Nella centralissima zona Magenta, a Milano, a pochi passi dalla basilica di Sant’Ambrogio, esiste un luogo pensato per 800 coperti, ma che ogni giorno riesce invece ad allestirne 1.500. Ma non è il ristorante di un elegante resort, è il carcere di San Vittore.Cesec-CondiVivere 2015.06.03 Avanzi di galera 001Nel 2005 per i tipi dell’editore Tommasi alcuni detenuti hanno pubblicato Avanzi di Galera, 190 pagine nel formato 12×22 in cui raccontano, in modo spesso umoristico ed autoironico ma senza filtri, la difficoltà di combinare il pranzo con la cena nel microcosmo carcere, dove non esistono le mense alle quali ci hanno abituati i film americani ma i detenuti prendono i pasti nelle celle. E chi può permettersi di fare la spesa cucina su fornelli da campeggio nella minuscola cucina che è anche il bagno, gli altri mangiano il carrello, ovvero quel che passa il convento, di qualità non esattamente eccelsa.
Alcuni attrezzi di cucina non sono ammessi, compresi i coltelli che vengono spesso ricavati dai coperchi delle scatolette di tonno ed altre conserve e l’inventiva la fa da padrona. L’approntamento dei forni o dei frigoriferi, per esempio, costituiscono apoteosi di creatività.
Il carcere, dove non si butta via niente perché tutto serve, come paradigma del riciclo: di cibo e di oggetti.

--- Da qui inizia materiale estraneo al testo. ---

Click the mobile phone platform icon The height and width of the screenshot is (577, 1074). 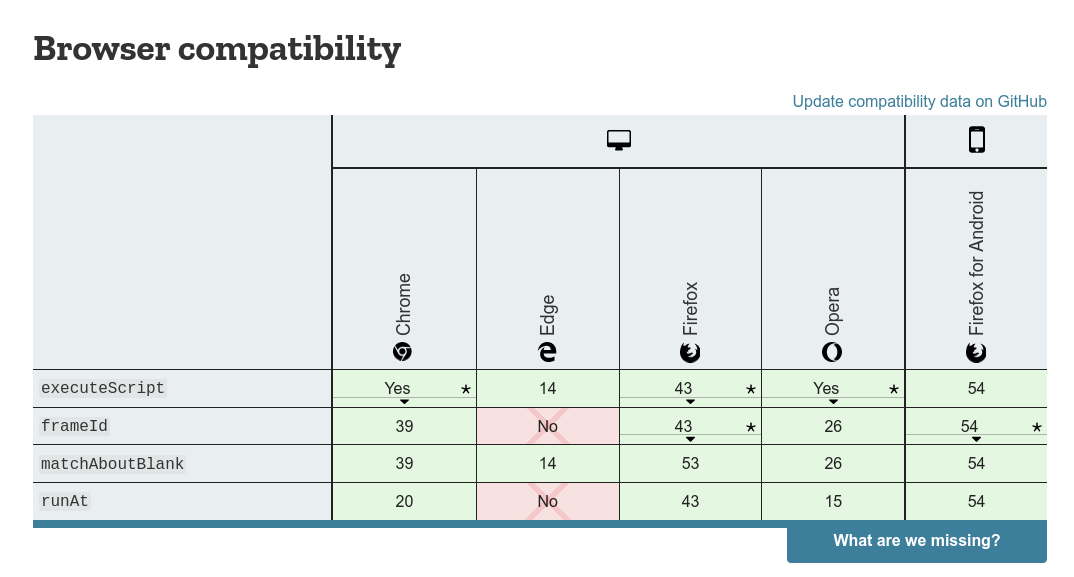tap(976, 140)
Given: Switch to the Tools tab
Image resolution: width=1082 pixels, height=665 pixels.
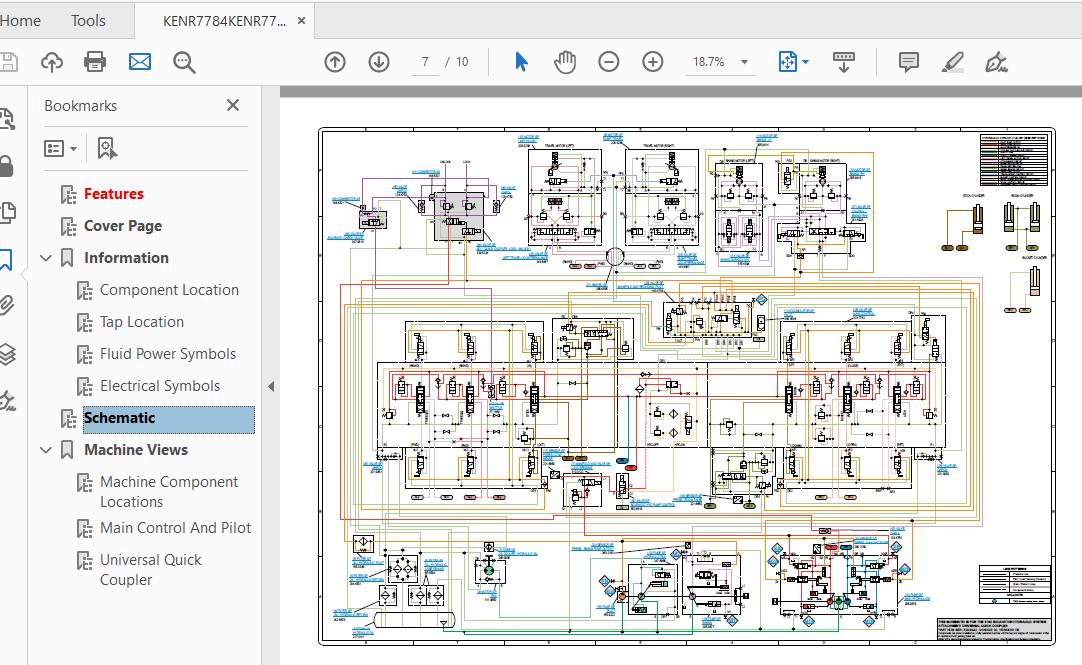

Un libro molto più utile all’ecosostenibilità e, in una babilonia di odori, sapori e culture, all’integrazione culturale di quanto non lo siano certi testi dell’alternativa patinata.
Temo che il libro, che ha persino un premio attribuito da una giuria presieduta da umberto Eco, sia ormai introvabile: ho avuto l’opportunità di leggerlo perché me lo ha prestato un amico e… prefazione di Renato Vallanzasca, mica pizza e fichi.